**PASSAGE SHOWN**:
◇ ◇ ◇

In 2005 a review of this legislation by the Lockhart committee coincided with the six month period between the much celebrated claim by Korean scientist Hwang Woo Suk to have successfully created several human embryonic stem cell lines from cloned human embryos and the revelation that this claim was fraudulent.

Based largely on the perceived need for Australia to catch up with the (fraudulent) Korean developments the Lockhart committee recommended changing the law to permit human cloning for research.

Despite the setback of Hwang’s fraud being exposed proponents of human cloning successfully hyped the possible results from such research to persuade a bare majority of one in the Australian Senate that legislation permitting human cloning for research was the best hope that the lame would soon walk, the blind see and the diabetic discard his or her insulin supplies.

The new law permitting cloning was assented to on 12 December 2006 and came into effect six months later in July 2007.

Heerey review

The report of the review of the new legislation by a committee chaired by former Federal Court judge the Hon Peter Heerey QC was released by the Gillard government on 7 July 2011.

The past four years has not favoured the proponents of human cloning.

The report observes:

Attempts to generate human ES cells by SCNT have been pursued for over seven years and, with the notable exception of work reported from Korea and subsequently admitted to be fraudulent, are yet to produce a claim to development of a human ES cell line, though development of embryos to the eight cell stage has been achieved.

A majority of the committee did recommend that the scheme permitting human cloning for research under license continue while commenting:

However, in reaching this recommendation, the Review Committee notes the lack of progress in SCNT [somatic cell nuclear transfer – the main cloning technique] research in animals and humans.

◇ ◇ ◇

**ACTIVITY 1**:
Answer from the passage on Australia's human cloning law:
(a) On what date was the new law permitting cloning assented to?
(b) Who chaired the committee whose review report the Gillard government released on 7 July 2011?
(c) By what margin in the Australian Senate was the legislation permitting human cloning for research supported?
**ACTIVITY 2**: Resume the passage on Australia's human cloning law, writing a further paragraph that follows on from its final sentence.
The data after this passage on Australia's human cloning law comes from a separate source.

**GIVEN DATA**:
◇ ◇ ◇

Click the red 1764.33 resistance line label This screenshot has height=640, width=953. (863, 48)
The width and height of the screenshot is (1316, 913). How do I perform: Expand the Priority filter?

◇ ◇ ◇

**EXERCISE RESPONSE 1**:
(a) 12 December 2006
(b) Former Federal Court judge the Hon Peter Heerey QC
(c) A bare majority of one

**EXERCISE RESPONSE 2**:
The Review Committee believes that this must impact on the Licensing Committee’s interpretation of its statutory obligation, when it is considering any future application for a licence to undertake research involving SCNT, to take into account ‘the likelihood of significant advance in knowledge or improvement in technologies for treatment as a result of the use of excess ART embryos or human eggs, or the creation or use of other embryos, proposed in the application, which could not reasonably be achieved by other means’ when it is considering any future application for a licence to undertake research involving SCNT.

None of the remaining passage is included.